- APPLY WHAT YOU READ -
**1.** Change "mortgage" to "loan" in the Melanotan article and write out the stretch from "The Sun recently" through "including weight loss." with that substitution.
**2.** In the Melanotan article, what does the "starter kit" on trutan.net come with, and what does it cost?

━━ SELECTED EXTRACT ━━

We found scores of unscrupulous websites flogging Melanotan, a drug that is untested in the UK and whose users claim it darkens the skin after just a few jabs.
The Sun recently revealed how Karl Dinis, 37, of Cardiff, was refused a mortgage due to his habitual use of the illegal treatments which he bought online from China.
Many websites offering the drug give NO WARNINGS of its serious dangers — with some claiming it has positive effects, including weight loss.
On lovemelanotan.org, where a bottle costs just £20, the website states: “Melanotan is safe.”
It also claims there is no evidence of long-term side effects and it is safer to tan using the drug as exposure to the sun’s rays might cause skin cancer.
On trutan.net, another site uncovered by The Sun, users are offered a “starter kit” with needles and alcohol wipes for £23.50.
It also quotes research carried out at the University of Arizona on suggesting Melanotan 2 may protect you from skin cancer.
Vendors on eBay sell a 10mg kit for around £29 which promises a “nice summery skin tan”.
Melanotan, which can also be taken via a nasal spray, is illegal to use and sell in the UK as it has not been cleared by the Government’s Medicines and Healthcare products Regulatory Agency (MHRA).
‘STOP PRESSURING PEOPLE TO LOOK THIS WAY’
The agency ensures that medicines are safe and effective.
Medics say Melanotan and Melanotan 2 should not be advertised and could cause significant health problems.
Dr Emma Craythorne from the British Association of Dermatologists said: “In many ways it sounds like a great thing to take. You can get a tan and lose weight while taking it.
“It causes the body to make more of a pigment called eumelanin.

━━━
━━ DATA BLOCK ━━

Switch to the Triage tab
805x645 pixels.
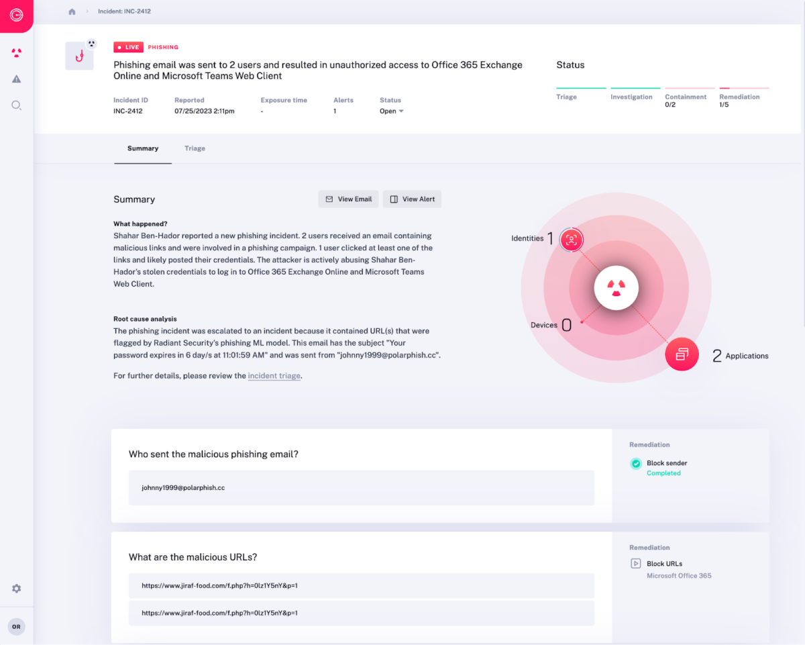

━━━

- RESPONSES BY ITEM NUMBER -
**1.**
The Sun recently revealed how Karl Dinis, 37, of Cardiff, was refused a loan due to his habitual use of the illegal treatments which he bought online from China.
Many websites offering the drug give NO WARNINGS of its serious dangers — with some claiming it has positive effects, including weight loss.

**2.** It comes with needles and alcohol wipes and costs £23.50.